I looked, opened my purse, and sure enough, right there where I’d put it when I got done taking my first and only drink from that bottle was my water bottle. Even after tossing it, because there was no way I could drink a two liter bottle of water right there, and not float all the way to Denver, I ended up being fondled and searched by TSA – because there’d been a water bottle in my bag.

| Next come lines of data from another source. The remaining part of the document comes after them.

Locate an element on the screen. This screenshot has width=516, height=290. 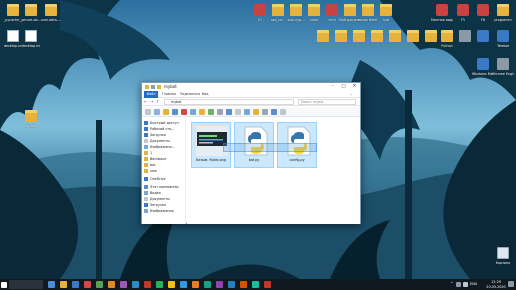
tab-view: Вид is located at coordinates (205, 94).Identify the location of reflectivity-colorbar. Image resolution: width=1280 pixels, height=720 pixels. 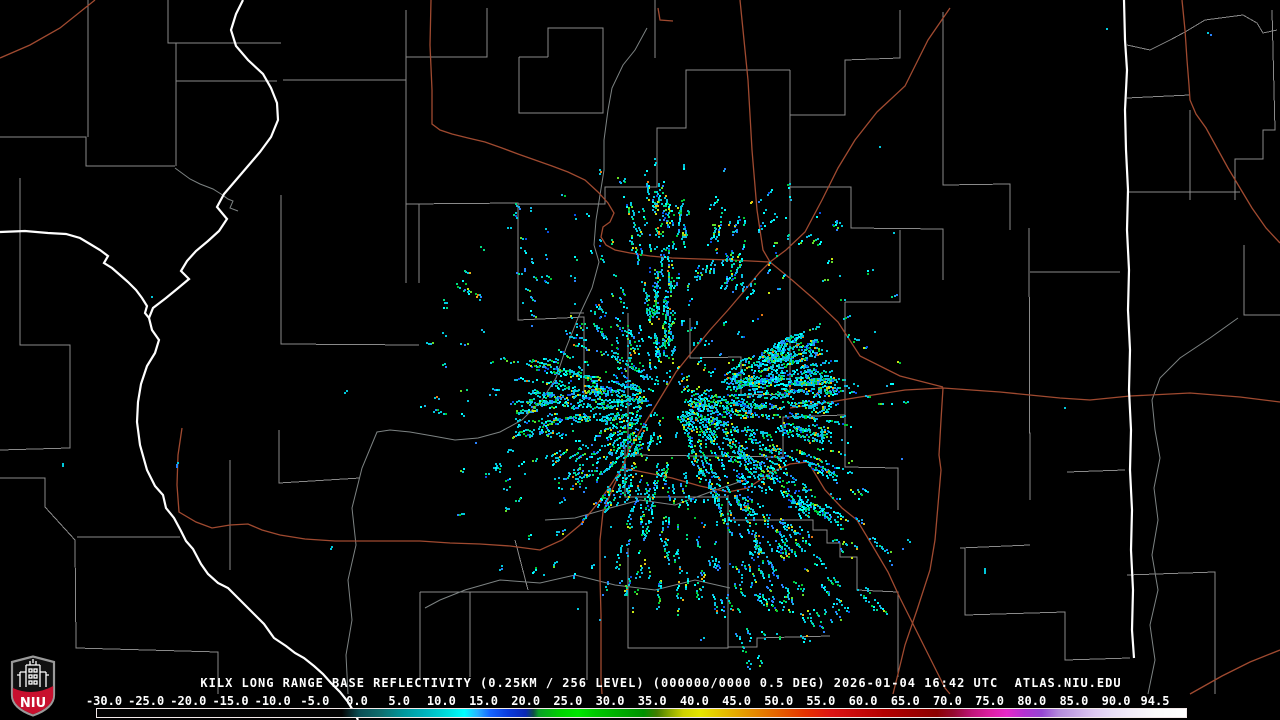
(642, 713).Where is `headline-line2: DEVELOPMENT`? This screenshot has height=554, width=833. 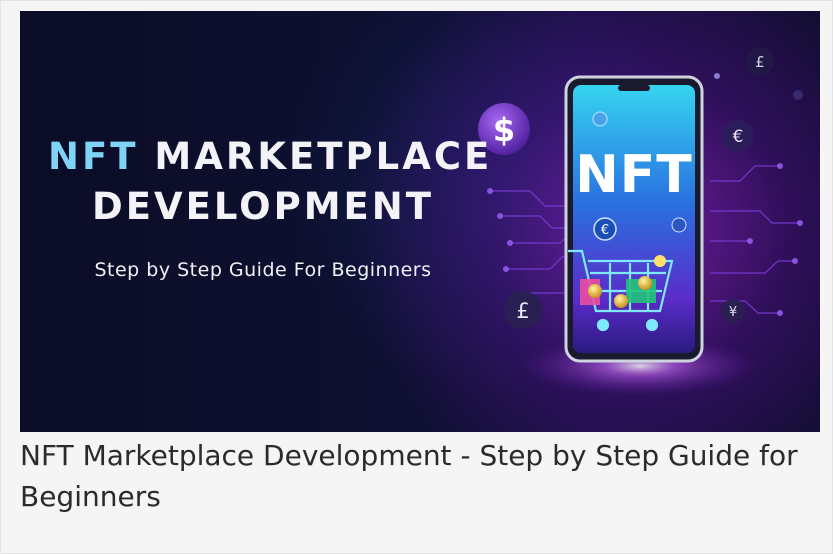 headline-line2: DEVELOPMENT is located at coordinates (263, 206).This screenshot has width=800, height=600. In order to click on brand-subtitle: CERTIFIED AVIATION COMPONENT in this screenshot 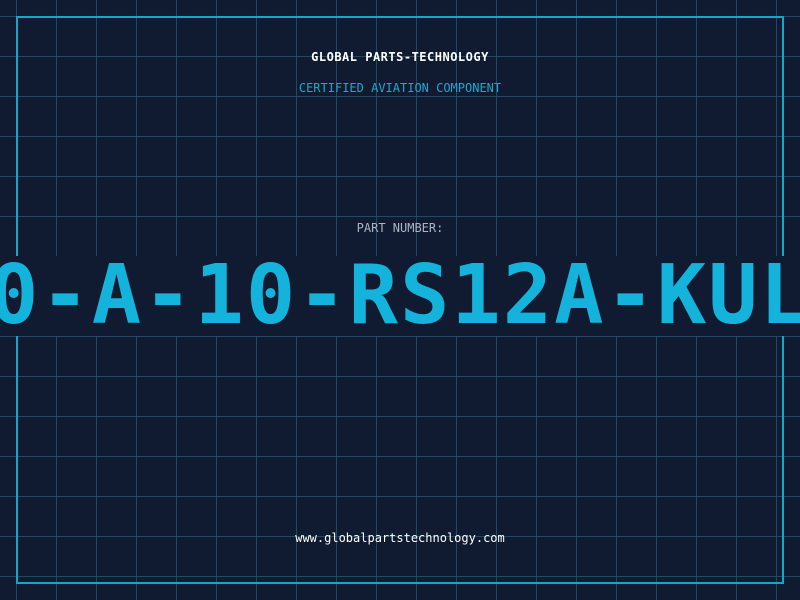, I will do `click(400, 88)`. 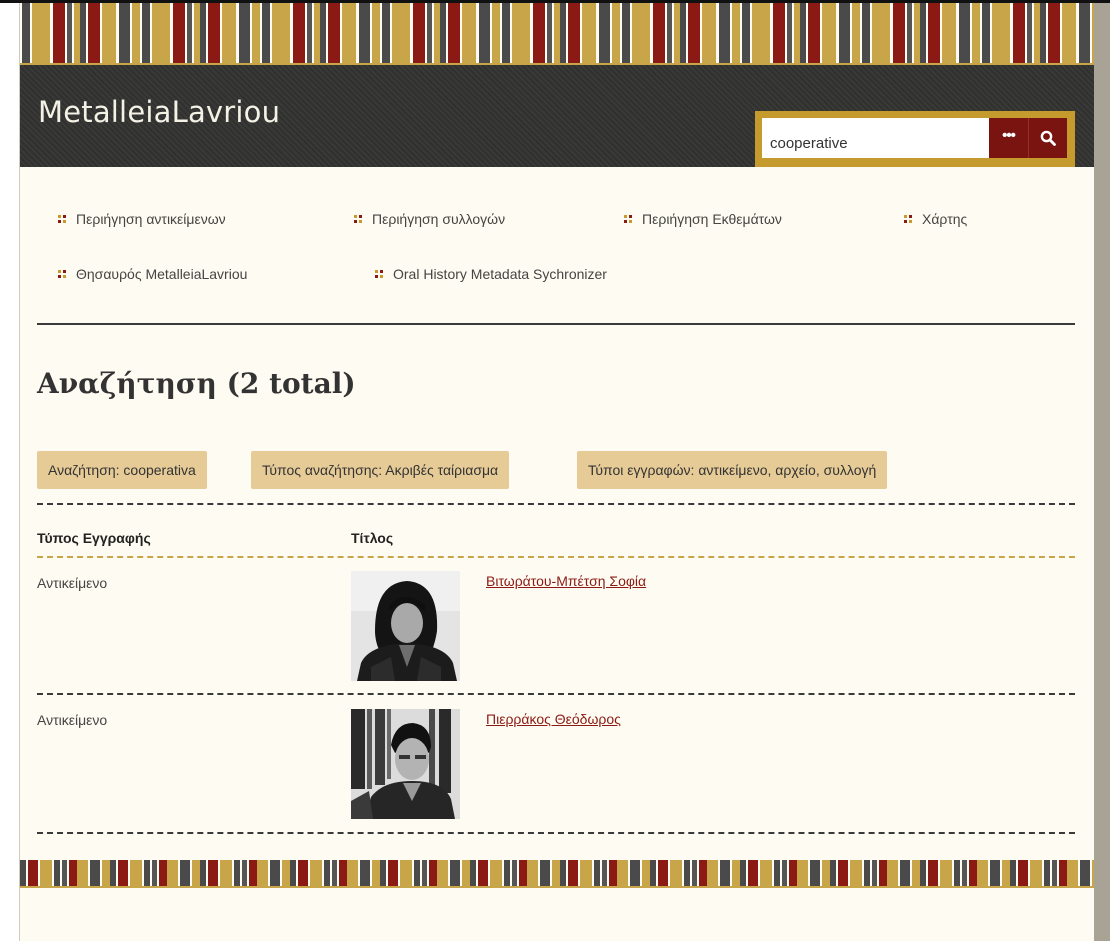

After being searched, tossing my bottle, and feeling the painful humiliation of the past two flights, I arrived for the last leg of my trip to a plane being held specifically for me, only to be sent to the far back of the plane, seated on the aisle in the tail section. Fortunately a young mom with two little ones were seated with me on the flight, and we chit chatted about babies, toys, and I read books to one of the toddlers to help mom during the flight. I at least felt useful.
But… Water Bottle.
I was so caught up in the indignation of that man drinking from my water bottle, that even after I found my water bottle, I felt the pain and guilt of being angry for days after. And because that as my last flight, even now… Three years later, when I think of it, I feel horrible for being so upset over the water bottle.
The thing is, this is the way we handle perceived mishaps in the way our inheritance is handled. Whether it’s really the case, that someone took your inheritance, or perceived, when we become bothered and overwhelmed by the behavior of others, we miss the blessing that we might receive if we were just grateful for what we have.
Sometimes that lack of acceptance and gratitude overflows into our professional lives too. Think about it… Are you feeling the gratitude you should feel today? Are you expressing it to others?